#### Tasks and exercises:
**1)** Translate this sentence from the cranberry pie piece into Spanish: "Cranberry is the best berry, so naturally it makes the best pie."
**2)** Write the next part of the cranberry pie piece, picking up after its final sentence.

#### Excerpted text:

——————

I love pie. I am also lucky enough to be married to an excellent baker, who kindly makes me a pie for my birthday every year. But before we get to the recipe, I'm going to tell you about the first time she made me a cranberry pie.
Several years ago—probably almost a decade; it was before we were married, anyway—Laura asked me what kind of cake I wanted for my birthday. I replied that I'd much rather have a pie, which is in all cases superior to cake.
"Okay," she said. "What's your favourite kind of pie?"
"Cranberry," I replied instantly. Cranberry is the best berry, so naturally it makes the best pie.
"Cranberry pie? I've never heard of that. But I'm sure I can find a recipe."
And she did.
She cut me a slice, and I took my first bite, and let me tell you: it was delicious. She describes the taste as "kind of like Fruit Roll-Ups", which doesn't really do it justice, but I can't come up with a better description—so my suggestion is to just make the pie and try it for yourself. But I'm getting side-tracked.
Laura was looking at me expectantly. "How is it?" she asked.
"It is great," I said.
"Best cranberry pie you've ever had?"
I hesitated. "Yes," I finally replied.
"Well, is it better than any of the other cranberry pies you've tried?"
I took a deep breath. "Well, I haven't actually ever had a cranberry pie before."
Laura was distinctly unimpressed, and I can't really blame her. I'm lucky that she puts up with me. But in my defence, I was right: it really is my favourite kind of pie.
|Happy π day!|
Laura's Cranberry Pie
3 cups of cranberries
½ cup water
1¾ cups sugar*
5 tablespoons corn starch (or flour)
¼ tablespoon salt
½ teaspoon almond extract
1 double pie crust (see below)
* I actually only use 1½ cups of sugar myself, but I like my tarts tart.
Preheat oven to 425° (why are all of my recipes in Fahrenheit?). Halve each cranberry, then add them to the water in a saucepan and bring them to a boil. In a mixing bowl, sift together the sugar, starch, and salt. Decrease heat and add the dry ingredients slowly to the boiling cranberries and cook, stirring regularly, until it thickens. Remove from heat and stir in the almond extract.
Allow filling to cool completely. This is a good opportunity to make the crust.
Laura uses a pretty standard Crisco crust, but whenever I make a pie I use this recipe that I poached from Greta Christina a few years ago (though it's evolved a little along the way). Here's a link to the original.

——————

#### Data listing:
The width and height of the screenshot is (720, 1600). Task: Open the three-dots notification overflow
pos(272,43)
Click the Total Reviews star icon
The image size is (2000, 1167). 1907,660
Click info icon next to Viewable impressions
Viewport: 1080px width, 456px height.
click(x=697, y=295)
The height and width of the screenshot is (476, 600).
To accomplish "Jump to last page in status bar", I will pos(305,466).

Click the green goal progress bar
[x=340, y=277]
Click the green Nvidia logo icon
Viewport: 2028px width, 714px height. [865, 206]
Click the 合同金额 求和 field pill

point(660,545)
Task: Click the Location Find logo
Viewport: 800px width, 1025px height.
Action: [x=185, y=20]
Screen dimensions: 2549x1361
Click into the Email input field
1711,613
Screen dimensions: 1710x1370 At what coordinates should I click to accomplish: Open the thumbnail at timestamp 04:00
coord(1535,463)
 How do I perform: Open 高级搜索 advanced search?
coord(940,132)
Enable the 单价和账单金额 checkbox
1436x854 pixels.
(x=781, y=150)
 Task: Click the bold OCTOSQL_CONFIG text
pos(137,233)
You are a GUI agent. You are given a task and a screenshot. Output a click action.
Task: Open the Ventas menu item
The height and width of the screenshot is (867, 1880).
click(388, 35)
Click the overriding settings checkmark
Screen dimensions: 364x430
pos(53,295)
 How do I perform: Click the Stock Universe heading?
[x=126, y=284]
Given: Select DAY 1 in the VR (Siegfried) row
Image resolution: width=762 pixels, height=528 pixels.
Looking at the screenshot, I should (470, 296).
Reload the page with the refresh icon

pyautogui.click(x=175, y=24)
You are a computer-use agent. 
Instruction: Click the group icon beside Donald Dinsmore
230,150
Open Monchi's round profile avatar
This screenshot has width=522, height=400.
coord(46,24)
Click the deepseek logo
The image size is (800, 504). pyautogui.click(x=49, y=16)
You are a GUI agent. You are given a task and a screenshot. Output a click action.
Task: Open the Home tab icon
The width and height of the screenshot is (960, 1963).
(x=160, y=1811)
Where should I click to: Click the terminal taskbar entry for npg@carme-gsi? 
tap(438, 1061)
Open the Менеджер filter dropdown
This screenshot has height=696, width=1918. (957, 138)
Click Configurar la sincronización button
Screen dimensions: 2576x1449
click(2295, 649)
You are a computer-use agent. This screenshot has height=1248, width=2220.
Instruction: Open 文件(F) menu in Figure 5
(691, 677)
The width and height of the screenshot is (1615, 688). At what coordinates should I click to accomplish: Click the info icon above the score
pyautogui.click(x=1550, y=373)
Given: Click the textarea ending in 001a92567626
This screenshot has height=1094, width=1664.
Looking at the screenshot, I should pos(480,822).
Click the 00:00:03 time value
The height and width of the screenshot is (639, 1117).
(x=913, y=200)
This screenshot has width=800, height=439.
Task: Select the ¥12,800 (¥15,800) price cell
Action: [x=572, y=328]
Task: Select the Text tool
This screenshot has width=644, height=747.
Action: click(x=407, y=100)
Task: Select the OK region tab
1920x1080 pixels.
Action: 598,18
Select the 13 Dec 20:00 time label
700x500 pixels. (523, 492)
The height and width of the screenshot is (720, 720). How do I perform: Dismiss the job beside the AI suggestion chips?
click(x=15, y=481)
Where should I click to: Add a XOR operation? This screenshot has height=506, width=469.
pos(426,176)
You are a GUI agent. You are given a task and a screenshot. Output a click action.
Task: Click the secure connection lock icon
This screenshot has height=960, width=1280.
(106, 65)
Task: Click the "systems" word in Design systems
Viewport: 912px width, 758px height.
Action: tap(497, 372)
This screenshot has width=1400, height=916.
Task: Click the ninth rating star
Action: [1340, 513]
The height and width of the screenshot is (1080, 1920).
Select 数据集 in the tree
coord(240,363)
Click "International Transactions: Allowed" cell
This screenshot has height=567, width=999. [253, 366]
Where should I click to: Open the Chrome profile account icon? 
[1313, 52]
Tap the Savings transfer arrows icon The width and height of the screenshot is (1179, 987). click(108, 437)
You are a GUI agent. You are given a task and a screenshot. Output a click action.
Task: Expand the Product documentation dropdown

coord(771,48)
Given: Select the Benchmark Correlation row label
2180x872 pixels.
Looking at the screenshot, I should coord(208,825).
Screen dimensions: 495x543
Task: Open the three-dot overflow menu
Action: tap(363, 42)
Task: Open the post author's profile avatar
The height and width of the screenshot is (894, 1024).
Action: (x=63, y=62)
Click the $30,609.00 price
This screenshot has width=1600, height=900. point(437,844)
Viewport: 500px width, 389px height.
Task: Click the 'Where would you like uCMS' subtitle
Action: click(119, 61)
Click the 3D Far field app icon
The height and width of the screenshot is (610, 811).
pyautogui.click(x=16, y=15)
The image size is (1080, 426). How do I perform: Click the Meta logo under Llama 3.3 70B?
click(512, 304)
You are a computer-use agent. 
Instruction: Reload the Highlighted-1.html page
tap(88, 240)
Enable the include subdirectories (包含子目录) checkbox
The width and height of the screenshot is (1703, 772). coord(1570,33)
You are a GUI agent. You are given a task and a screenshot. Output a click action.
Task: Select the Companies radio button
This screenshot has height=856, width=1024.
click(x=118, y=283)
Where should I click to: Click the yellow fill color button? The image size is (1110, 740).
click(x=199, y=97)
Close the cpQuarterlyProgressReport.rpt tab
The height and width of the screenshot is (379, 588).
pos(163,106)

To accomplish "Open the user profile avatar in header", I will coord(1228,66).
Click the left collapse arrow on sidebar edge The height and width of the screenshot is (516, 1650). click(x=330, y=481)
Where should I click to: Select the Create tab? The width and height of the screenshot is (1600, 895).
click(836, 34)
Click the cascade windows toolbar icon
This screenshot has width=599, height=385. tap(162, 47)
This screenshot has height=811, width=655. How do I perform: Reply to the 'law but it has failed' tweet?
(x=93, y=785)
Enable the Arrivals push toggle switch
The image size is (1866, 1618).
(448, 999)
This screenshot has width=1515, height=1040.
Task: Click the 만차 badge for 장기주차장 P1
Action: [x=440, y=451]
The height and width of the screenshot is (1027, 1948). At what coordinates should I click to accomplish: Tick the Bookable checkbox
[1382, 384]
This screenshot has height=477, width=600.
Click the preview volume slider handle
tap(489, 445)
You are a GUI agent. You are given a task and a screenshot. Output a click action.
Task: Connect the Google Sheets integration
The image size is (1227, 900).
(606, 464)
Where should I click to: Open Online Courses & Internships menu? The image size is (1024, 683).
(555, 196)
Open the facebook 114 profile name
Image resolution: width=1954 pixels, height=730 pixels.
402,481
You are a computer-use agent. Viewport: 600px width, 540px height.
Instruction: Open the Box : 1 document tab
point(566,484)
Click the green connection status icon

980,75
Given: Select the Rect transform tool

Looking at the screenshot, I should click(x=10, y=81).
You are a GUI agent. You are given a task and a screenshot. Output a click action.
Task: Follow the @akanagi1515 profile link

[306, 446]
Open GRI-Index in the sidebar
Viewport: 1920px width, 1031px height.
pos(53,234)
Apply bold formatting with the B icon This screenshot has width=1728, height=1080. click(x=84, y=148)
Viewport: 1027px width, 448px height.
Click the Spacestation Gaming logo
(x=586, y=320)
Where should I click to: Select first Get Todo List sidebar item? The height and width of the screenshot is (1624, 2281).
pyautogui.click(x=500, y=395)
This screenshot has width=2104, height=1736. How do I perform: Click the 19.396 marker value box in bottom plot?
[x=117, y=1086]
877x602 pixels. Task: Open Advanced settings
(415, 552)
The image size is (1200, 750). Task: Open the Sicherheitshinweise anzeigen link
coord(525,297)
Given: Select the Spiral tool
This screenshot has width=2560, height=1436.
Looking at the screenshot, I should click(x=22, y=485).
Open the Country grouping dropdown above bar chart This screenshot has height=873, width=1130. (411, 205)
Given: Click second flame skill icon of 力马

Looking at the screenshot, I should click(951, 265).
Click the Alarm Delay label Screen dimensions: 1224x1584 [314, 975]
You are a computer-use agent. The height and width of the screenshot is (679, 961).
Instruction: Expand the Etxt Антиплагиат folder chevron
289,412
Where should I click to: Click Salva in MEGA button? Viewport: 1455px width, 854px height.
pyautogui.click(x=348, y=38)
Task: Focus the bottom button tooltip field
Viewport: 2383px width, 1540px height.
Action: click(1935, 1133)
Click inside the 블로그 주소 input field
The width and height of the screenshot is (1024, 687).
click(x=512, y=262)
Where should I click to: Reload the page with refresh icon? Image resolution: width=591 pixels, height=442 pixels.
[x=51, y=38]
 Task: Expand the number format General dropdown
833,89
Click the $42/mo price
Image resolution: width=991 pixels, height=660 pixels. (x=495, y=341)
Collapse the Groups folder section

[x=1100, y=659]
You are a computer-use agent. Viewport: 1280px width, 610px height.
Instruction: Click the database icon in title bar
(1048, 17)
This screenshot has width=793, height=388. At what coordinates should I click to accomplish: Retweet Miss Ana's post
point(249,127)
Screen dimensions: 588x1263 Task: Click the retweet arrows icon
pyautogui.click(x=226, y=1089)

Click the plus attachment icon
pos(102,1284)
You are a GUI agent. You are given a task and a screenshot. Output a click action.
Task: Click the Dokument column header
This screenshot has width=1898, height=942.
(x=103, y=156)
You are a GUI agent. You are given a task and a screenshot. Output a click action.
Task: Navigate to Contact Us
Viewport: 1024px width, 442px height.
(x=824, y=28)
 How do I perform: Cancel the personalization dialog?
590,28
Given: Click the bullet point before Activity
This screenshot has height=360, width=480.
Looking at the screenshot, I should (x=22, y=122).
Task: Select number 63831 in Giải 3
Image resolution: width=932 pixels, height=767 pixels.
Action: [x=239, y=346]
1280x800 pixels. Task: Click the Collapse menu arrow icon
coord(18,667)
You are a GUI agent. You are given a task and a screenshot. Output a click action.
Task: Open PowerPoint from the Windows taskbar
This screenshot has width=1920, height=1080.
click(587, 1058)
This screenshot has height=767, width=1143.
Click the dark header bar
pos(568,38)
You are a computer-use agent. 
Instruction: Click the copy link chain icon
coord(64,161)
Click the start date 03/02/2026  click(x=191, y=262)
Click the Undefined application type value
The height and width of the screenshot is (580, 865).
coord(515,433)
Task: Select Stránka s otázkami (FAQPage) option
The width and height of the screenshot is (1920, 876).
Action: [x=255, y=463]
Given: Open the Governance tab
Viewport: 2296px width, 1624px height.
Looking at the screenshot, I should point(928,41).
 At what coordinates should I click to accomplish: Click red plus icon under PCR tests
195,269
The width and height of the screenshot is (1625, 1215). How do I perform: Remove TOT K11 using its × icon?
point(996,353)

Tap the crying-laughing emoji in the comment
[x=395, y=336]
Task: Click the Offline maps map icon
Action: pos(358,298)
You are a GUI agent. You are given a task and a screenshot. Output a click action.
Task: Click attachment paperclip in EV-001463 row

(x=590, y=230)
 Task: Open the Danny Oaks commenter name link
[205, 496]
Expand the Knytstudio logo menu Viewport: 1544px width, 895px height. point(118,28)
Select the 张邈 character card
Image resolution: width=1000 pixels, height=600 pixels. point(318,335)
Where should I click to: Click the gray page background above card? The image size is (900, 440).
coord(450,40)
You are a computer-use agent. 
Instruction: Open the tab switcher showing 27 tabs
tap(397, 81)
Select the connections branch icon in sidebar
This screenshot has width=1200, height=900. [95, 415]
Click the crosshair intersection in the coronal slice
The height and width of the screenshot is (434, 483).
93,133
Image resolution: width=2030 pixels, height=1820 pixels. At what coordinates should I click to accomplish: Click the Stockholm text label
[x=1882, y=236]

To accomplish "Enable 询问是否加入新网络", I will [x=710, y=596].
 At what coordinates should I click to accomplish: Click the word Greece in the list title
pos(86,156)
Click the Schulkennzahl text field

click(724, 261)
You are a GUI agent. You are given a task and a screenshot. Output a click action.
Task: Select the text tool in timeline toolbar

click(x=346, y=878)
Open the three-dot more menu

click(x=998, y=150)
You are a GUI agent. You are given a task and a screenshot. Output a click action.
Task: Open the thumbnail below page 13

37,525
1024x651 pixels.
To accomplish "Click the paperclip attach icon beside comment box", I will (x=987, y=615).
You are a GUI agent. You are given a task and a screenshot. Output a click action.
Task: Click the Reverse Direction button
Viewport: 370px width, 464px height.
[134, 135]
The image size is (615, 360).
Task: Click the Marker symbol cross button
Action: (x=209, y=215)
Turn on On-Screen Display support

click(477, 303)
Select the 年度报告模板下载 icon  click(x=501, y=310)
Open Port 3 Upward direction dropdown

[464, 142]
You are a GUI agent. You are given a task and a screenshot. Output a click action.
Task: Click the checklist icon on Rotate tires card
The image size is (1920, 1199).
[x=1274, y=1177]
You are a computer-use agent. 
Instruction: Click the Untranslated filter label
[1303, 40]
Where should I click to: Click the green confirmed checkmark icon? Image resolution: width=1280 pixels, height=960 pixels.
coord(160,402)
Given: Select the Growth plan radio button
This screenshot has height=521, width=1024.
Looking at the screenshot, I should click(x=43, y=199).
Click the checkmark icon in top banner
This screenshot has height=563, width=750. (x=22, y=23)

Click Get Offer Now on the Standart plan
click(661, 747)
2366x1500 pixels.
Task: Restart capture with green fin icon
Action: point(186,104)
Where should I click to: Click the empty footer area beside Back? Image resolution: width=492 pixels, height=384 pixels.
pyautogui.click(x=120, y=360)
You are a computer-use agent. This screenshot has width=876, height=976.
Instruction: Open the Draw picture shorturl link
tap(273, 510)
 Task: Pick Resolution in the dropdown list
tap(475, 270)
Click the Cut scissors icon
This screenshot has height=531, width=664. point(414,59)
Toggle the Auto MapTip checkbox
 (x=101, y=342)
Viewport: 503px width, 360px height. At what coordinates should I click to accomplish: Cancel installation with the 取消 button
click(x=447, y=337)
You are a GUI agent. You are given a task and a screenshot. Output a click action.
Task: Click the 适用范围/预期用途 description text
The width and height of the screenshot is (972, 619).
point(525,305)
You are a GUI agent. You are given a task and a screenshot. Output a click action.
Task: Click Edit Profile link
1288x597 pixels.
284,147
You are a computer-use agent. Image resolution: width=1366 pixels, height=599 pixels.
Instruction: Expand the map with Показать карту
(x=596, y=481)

——————

#### Answers to the problems:
**1)** El arándano rojo es la mejor baya, así que, naturalmente, da la mejor tarta.

**2)**
Greta's Double Pie Crust
2½ cups unbleached all-purpose flour
1 teaspoon salt
2 tablespoons sugar
1¼ cup cold vegetable shortening
¼ cup cold water
¼ cup cold vodka (or lemon juice, if you don't have alcohol handy)
Sift the dry ingredients together. Cut the shortening into small pieces and add it to the flour. Using a pastry cutter, break the shortening into small pieces roughly the size of peas coated with flour. Combine the water and vodka and sprinkle over the flour mixture, enough to make the dough hold together and roll out without making it too sticky. Liquid measures in a pie crust recipe are always approximate, so you may need less, or perhaps more.
(Generally, it's best to work the dough as little as possible while still combining the ingredients. Don't overwork it, and use as few strokes as possible to roll it out. You don't want the fat to heat up; everything that can be cold, should be cold.)
Break the dough into two pieces (divided about two fifths and three fifths). Sprinkle flour onto your rolling surface, place the larger portion onto the surface, and sprinkle it with flour as well. Roll the dough out from the centre. Place it gently in the pie plate and flatten the edges over the lip. Prepare the second portion of the crust as above and set it aside; it will be used to top the pie.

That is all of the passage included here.